[Task item] Transcribe every record without leaving anything out or changing a word.

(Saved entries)

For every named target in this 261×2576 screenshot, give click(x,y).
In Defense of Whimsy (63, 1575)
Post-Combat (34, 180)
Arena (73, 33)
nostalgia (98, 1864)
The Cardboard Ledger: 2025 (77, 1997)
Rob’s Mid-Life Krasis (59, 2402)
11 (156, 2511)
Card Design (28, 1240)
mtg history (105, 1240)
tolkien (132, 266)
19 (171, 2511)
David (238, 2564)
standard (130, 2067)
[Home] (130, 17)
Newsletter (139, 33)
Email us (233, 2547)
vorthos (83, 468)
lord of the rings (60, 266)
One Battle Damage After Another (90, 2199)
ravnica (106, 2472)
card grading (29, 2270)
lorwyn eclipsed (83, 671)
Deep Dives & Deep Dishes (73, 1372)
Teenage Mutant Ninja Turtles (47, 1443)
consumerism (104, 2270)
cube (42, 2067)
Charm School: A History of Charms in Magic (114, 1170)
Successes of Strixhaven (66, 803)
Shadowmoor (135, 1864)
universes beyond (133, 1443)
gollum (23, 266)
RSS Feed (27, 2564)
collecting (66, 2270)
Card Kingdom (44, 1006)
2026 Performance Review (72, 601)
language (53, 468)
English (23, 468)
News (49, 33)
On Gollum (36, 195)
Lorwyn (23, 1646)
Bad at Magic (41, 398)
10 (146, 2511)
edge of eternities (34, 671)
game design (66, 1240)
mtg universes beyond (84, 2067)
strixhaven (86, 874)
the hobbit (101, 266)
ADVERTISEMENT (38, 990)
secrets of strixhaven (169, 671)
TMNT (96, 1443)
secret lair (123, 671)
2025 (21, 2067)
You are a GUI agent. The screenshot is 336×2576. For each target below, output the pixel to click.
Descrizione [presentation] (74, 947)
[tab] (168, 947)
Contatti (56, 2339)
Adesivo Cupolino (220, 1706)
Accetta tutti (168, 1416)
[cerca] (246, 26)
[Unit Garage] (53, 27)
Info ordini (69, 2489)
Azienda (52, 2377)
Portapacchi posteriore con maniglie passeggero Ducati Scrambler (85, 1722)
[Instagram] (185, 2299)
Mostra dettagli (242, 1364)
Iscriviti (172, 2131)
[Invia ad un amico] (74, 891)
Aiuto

[Answer box]
For every named target in this 261×2576 screenshot, give click(x,y).
In Defense of Whimsy (63, 1575)
Post-Combat (34, 180)
Arena (73, 33)
nostalgia (98, 1864)
The Cardboard Ledger: 2025 (77, 1997)
Rob’s Mid-Life Krasis (59, 2402)
11 (156, 2511)
Card Design (28, 1240)
mtg history (105, 1240)
tolkien (132, 266)
19 (171, 2511)
David (238, 2564)
standard (130, 2067)
[Home] (130, 17)
Newsletter (139, 33)
Email us (233, 2547)
vorthos (83, 468)
lord of the rings (60, 266)
One Battle Damage After Another (90, 2199)
ravnica (106, 2472)
card grading (29, 2270)
lorwyn eclipsed (83, 671)
Deep Dives & Deep Dishes (73, 1372)
Teenage Mutant Ninja Turtles (47, 1443)
consumerism (104, 2270)
cube (42, 2067)
Charm School: A History of Charms in Magic (114, 1170)
Successes of Strixhaven (66, 803)
Shadowmoor (135, 1864)
universes beyond (133, 1443)
gollum (23, 266)
RSS Feed (27, 2564)
collecting (66, 2270)
Card Kingdom (44, 1006)
2026 Performance Review (72, 601)
language (53, 468)
English (23, 468)
News (49, 33)
On Gollum (36, 195)
Lorwyn (23, 1646)
Bad at Magic (41, 398)
10 (146, 2511)
edge of eternities (34, 671)
game design (66, 1240)
mtg universes beyond (84, 2067)
strixhaven (86, 874)
the hobbit (101, 266)
ADVERTISEMENT (38, 990)
secrets of strixhaven (169, 671)
TMNT (96, 1443)
secret lair (123, 671)
2025 (21, 2067)
You are a GUI agent. The screenshot is 336×2576. For each target below, output the pixel to click.
Descrizione [presentation] (74, 947)
[tab] (168, 947)
Contatti (56, 2339)
Adesivo Cupolino (220, 1706)
Accetta tutti (168, 1416)
[cerca] (246, 26)
[Unit Garage] (53, 27)
Info ordini (69, 2489)
Azienda (52, 2377)
Portapacchi posteriore con maniglie passeggero Ducati Scrambler (85, 1722)
[Instagram] (185, 2299)
Mostra dettagli (242, 1364)
Iscriviti (172, 2131)
[Invia ad un amico] (74, 891)
Aiuto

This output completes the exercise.